GitHub - imcjx/KTB: [CVPR 2025] This is the official implementation of Keep the Balance: A Parameter-Efficient Symmetrical Framework for RGB+X Semantic Segmentation

Keep the Balance: A Parameter-Efficient Symmetrical Framework for RGB+X Semantic Segmentation

🌟CVPR 2025 (Oral Presentation)🌟

Jiaxin Cai, Jingze Su, Qi Li, Wenjie Yang, Shu Wang, Tiesong Zhao, Shengfeng He, Wenxi Liu

Abstract

Multimodal semantic segmentation is a critical challenge in computer vision, with early methods suffering from high computational costs and limited transferability due to full fine-tuning of RGB-based pre-trained parameters. Recent studies, while leveraging additional modalities as supplementary prompts to RGB, still predominantly rely on RGB, which restricts the full potential of other modalities. To address these issues, we propose a novel symmetric parameter-efficient fine-tuning framework for multimodal segmentation, featuring with a modality-aware prompting and adaptation scheme, to simultaneously adapt the capabilities of a powerful pre-trained model to both RGB and X modalities. Furthermore, prevalent approaches use the global cross-modality correlations of attention mechanism for modality fusion, which inadvertently introduces noise across modalities. To mitigate this noise, we propose a dynamic sparse cross-modality fusion module to facilitate effective and efficient cross-modality fusion. To further strengthen the above two modules, we propose a training strategy that leverages accurately predicted dual-modality results to self-teach the single-modality outcomes. In comprehensive experiments, we demonstrate that our method outperforms previous state-of-the-art approaches across six multimodal segmentation scenarios with minimal computation cost.

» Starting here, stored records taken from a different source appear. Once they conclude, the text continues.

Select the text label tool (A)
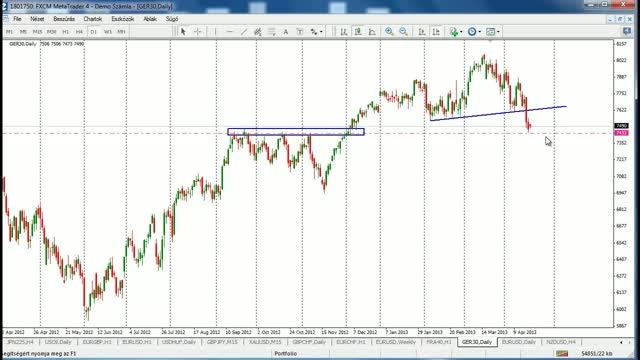The width and height of the screenshot is (640, 360). pos(286,32)
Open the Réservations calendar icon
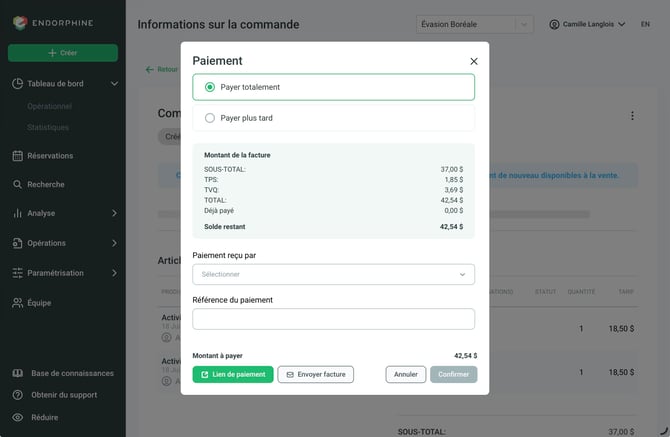 coord(18,156)
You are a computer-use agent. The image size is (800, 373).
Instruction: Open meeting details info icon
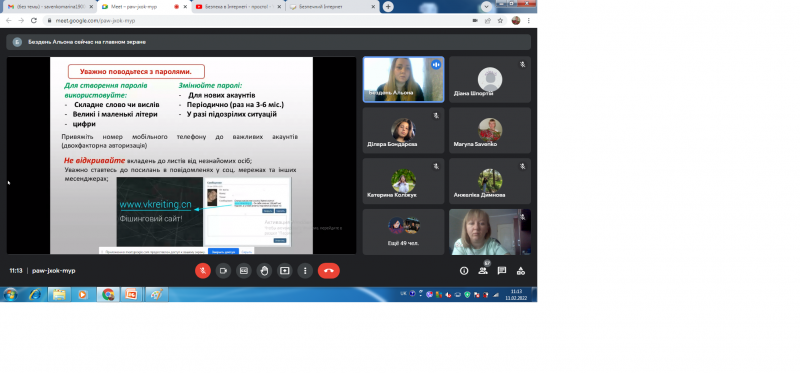pos(464,271)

For more details, please check our paper.

For questions regarding the code or paper, the most direct way to reach me is via email at jiaxincai528@163.com.

Updates

08/2025, init repository.
08/2025, release model weights. Download from GoogleDrive.

Environment

pip install -r requirements.txt

Data preparation

Prepare six datasets:

NYU Depth V2, for RGB-Depth semantic segmentation.
SUN-RGBD, for RGB-Depth semantic segmentation.
MFNet, for RGB-Thermal semantic segmentation.
PST900, for RGB-Thermal semantic segmentation.
MCubeS, for multimodal material segmentation with RGB-A-D-N modalities.
DELIVER, for RGB-Depth-Event-LiDAR semantic segmentation.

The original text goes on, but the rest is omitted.